▶ **GIVEN ENTRIES**
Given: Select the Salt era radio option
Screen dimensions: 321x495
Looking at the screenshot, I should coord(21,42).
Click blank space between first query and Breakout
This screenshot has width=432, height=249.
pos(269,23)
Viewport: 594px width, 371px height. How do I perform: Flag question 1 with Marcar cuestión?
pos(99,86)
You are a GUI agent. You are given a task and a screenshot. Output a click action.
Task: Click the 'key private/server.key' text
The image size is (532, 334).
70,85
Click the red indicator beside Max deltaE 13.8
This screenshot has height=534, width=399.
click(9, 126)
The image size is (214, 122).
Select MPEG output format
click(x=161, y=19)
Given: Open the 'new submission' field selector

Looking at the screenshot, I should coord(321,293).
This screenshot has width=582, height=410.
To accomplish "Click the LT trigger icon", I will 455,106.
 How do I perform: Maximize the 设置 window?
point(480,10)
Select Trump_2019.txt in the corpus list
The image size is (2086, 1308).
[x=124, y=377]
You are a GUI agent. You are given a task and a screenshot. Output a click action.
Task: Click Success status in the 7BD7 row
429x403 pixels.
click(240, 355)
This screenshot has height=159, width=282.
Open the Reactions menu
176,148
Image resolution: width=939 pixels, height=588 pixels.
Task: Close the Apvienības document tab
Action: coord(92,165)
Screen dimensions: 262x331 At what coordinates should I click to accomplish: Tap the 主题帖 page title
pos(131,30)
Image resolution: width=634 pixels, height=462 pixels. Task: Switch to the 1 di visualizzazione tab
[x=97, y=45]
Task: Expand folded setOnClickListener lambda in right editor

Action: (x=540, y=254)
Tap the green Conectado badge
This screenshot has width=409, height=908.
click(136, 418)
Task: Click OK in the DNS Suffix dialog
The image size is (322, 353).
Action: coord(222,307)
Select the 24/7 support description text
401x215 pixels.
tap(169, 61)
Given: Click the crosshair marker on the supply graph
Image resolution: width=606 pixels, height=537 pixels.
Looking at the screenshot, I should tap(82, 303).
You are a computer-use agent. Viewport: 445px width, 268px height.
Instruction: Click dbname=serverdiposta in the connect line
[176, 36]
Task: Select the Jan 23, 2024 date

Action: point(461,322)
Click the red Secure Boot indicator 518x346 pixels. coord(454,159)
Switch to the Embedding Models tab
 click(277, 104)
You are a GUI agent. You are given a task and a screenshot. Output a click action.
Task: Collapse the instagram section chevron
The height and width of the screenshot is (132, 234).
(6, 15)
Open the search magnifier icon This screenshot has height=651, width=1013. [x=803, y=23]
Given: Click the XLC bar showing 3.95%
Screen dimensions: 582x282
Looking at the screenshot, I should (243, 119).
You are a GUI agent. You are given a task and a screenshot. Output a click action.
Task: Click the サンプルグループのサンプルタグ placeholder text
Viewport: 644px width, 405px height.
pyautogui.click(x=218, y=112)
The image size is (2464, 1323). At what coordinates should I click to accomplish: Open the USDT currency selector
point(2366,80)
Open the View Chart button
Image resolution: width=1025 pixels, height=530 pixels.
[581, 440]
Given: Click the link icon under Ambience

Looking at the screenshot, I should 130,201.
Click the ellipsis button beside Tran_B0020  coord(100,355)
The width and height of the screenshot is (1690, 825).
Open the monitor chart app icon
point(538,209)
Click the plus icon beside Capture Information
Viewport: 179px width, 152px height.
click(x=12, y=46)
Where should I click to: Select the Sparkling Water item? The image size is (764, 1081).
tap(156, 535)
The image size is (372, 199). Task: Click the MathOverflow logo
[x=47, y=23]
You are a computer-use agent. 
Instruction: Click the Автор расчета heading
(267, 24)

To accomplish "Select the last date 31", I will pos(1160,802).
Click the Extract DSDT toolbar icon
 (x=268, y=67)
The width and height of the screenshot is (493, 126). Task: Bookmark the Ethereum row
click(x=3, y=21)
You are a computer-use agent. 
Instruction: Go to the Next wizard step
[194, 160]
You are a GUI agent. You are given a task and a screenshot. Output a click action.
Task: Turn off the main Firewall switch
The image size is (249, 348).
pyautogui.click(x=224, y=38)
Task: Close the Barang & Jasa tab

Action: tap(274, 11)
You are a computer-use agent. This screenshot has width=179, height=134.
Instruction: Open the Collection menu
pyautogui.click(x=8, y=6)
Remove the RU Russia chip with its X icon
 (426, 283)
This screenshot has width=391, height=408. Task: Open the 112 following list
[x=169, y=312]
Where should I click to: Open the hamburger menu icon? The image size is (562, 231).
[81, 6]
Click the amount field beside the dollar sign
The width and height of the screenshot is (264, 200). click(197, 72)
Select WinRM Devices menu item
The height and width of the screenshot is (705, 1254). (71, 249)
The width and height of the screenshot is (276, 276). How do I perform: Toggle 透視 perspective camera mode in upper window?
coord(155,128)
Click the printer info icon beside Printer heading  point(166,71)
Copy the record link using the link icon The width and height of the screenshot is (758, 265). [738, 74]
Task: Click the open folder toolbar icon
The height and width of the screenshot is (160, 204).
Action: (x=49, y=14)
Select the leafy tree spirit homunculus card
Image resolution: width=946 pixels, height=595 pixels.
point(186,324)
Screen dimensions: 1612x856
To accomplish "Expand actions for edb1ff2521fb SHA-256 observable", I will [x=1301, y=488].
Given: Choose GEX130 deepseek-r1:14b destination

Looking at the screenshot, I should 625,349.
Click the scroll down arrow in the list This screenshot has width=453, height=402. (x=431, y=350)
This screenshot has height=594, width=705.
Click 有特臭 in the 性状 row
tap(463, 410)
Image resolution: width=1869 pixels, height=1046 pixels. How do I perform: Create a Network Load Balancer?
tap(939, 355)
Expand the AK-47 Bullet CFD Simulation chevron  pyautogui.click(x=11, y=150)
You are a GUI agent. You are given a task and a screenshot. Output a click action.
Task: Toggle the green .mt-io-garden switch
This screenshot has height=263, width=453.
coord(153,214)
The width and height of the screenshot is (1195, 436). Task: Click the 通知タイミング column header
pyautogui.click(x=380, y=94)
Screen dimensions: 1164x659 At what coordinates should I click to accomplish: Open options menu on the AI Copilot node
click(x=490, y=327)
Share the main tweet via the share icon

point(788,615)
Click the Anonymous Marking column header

▶ **WHAT YOU ARE ASKED TO DO**
Update the lines above by replacing every "GUI agent" with "interface agent". Leave everything else as it is.

▶ **RESULT**
Given: Select the Salt era radio option
Screen dimensions: 321x495
Looking at the screenshot, I should coord(21,42).
Click blank space between first query and Breakout
This screenshot has width=432, height=249.
pos(269,23)
Viewport: 594px width, 371px height. How do I perform: Flag question 1 with Marcar cuestión?
pos(99,86)
You are a interface agent. You are given a task and a screenshot. Output a click action.
Task: Click the 'key private/server.key' text
The image size is (532, 334).
70,85
Click the red indicator beside Max deltaE 13.8
This screenshot has height=534, width=399.
click(9, 126)
The image size is (214, 122).
Select MPEG output format
click(x=161, y=19)
Given: Open the 'new submission' field selector

Looking at the screenshot, I should coord(321,293).
This screenshot has width=582, height=410.
To accomplish "Click the LT trigger icon", I will 455,106.
 How do I perform: Maximize the 设置 window?
point(480,10)
Select Trump_2019.txt in the corpus list
The image size is (2086, 1308).
[x=124, y=377]
You are a interface agent. You are given a task and a screenshot. Output a click action.
Task: Click Success status in the 7BD7 row
429x403 pixels.
click(240, 355)
This screenshot has height=159, width=282.
Open the Reactions menu
176,148
Image resolution: width=939 pixels, height=588 pixels.
Task: Close the Apvienības document tab
Action: coord(92,165)
Screen dimensions: 262x331 At what coordinates should I click to accomplish: Tap the 主题帖 page title
pos(131,30)
Image resolution: width=634 pixels, height=462 pixels. Task: Switch to the 1 di visualizzazione tab
[x=97, y=45]
Task: Expand folded setOnClickListener lambda in right editor

Action: (x=540, y=254)
Tap the green Conectado badge
This screenshot has width=409, height=908.
click(136, 418)
Task: Click OK in the DNS Suffix dialog
The image size is (322, 353).
Action: coord(222,307)
Select the 24/7 support description text
401x215 pixels.
tap(169, 61)
Given: Click the crosshair marker on the supply graph
Image resolution: width=606 pixels, height=537 pixels.
Looking at the screenshot, I should tap(82, 303).
You are a computer-use agent. Viewport: 445px width, 268px height.
Instruction: Click dbname=serverdiposta in the connect line
[176, 36]
Task: Select the Jan 23, 2024 date

Action: point(461,322)
Click the red Secure Boot indicator 518x346 pixels. coord(454,159)
Switch to the Embedding Models tab
 click(277, 104)
You are a interface agent. You are given a task and a screenshot. Output a click action.
Task: Collapse the instagram section chevron
The height and width of the screenshot is (132, 234).
(6, 15)
Open the search magnifier icon This screenshot has height=651, width=1013. [x=803, y=23]
Given: Click the XLC bar showing 3.95%
Screen dimensions: 582x282
Looking at the screenshot, I should (243, 119).
You are a interface agent. You are given a task and a screenshot. Output a click action.
Task: Click the サンプルグループのサンプルタグ placeholder text
Viewport: 644px width, 405px height.
pyautogui.click(x=218, y=112)
The image size is (2464, 1323). At what coordinates should I click to accomplish: Open the USDT currency selector
point(2366,80)
Open the View Chart button
Image resolution: width=1025 pixels, height=530 pixels.
[581, 440]
Given: Click the link icon under Ambience

Looking at the screenshot, I should 130,201.
Click the ellipsis button beside Tran_B0020  coord(100,355)
The width and height of the screenshot is (1690, 825).
Open the monitor chart app icon
point(538,209)
Click the plus icon beside Capture Information
Viewport: 179px width, 152px height.
click(x=12, y=46)
Where should I click to: Select the Sparkling Water item? The image size is (764, 1081).
tap(156, 535)
The image size is (372, 199). Task: Click the MathOverflow logo
[x=47, y=23]
You are a computer-use agent. 
Instruction: Click the Автор расчета heading
(267, 24)

To accomplish "Select the last date 31", I will pos(1160,802).
Click the Extract DSDT toolbar icon
 (x=268, y=67)
The width and height of the screenshot is (493, 126). Task: Bookmark the Ethereum row
click(x=3, y=21)
You are a computer-use agent. 
Instruction: Go to the Next wizard step
[194, 160]
You are a interface agent. You are given a task and a screenshot. Output a click action.
Task: Turn off the main Firewall switch
The image size is (249, 348).
pyautogui.click(x=224, y=38)
Task: Close the Barang & Jasa tab

Action: tap(274, 11)
You are a computer-use agent. This screenshot has width=179, height=134.
Instruction: Open the Collection menu
pyautogui.click(x=8, y=6)
Remove the RU Russia chip with its X icon
 (426, 283)
This screenshot has width=391, height=408. Task: Open the 112 following list
[x=169, y=312]
Where should I click to: Open the hamburger menu icon? The image size is (562, 231).
[81, 6]
Click the amount field beside the dollar sign
The width and height of the screenshot is (264, 200). click(197, 72)
Select WinRM Devices menu item
The height and width of the screenshot is (705, 1254). (71, 249)
The width and height of the screenshot is (276, 276). How do I perform: Toggle 透視 perspective camera mode in upper window?
coord(155,128)
Click the printer info icon beside Printer heading  point(166,71)
Copy the record link using the link icon The width and height of the screenshot is (758, 265). [738, 74]
Task: Click the open folder toolbar icon
The height and width of the screenshot is (160, 204).
Action: (x=49, y=14)
Select the leafy tree spirit homunculus card
Image resolution: width=946 pixels, height=595 pixels.
point(186,324)
Screen dimensions: 1612x856
To accomplish "Expand actions for edb1ff2521fb SHA-256 observable", I will [x=1301, y=488].
Given: Choose GEX130 deepseek-r1:14b destination

Looking at the screenshot, I should 625,349.
Click the scroll down arrow in the list This screenshot has width=453, height=402. (x=431, y=350)
This screenshot has height=594, width=705.
Click 有特臭 in the 性状 row
tap(463, 410)
Image resolution: width=1869 pixels, height=1046 pixels. How do I perform: Create a Network Load Balancer?
tap(939, 355)
Expand the AK-47 Bullet CFD Simulation chevron  pyautogui.click(x=11, y=150)
You are a interface agent. You are given a task and a screenshot. Output a click action.
Task: Toggle the green .mt-io-garden switch
This screenshot has height=263, width=453.
coord(153,214)
The width and height of the screenshot is (1195, 436). Task: Click the 通知タイミング column header
pyautogui.click(x=380, y=94)
Screen dimensions: 1164x659 At what coordinates should I click to accomplish: Open options menu on the AI Copilot node
click(x=490, y=327)
Share the main tweet via the share icon

point(788,615)
Click the Anonymous Marking column header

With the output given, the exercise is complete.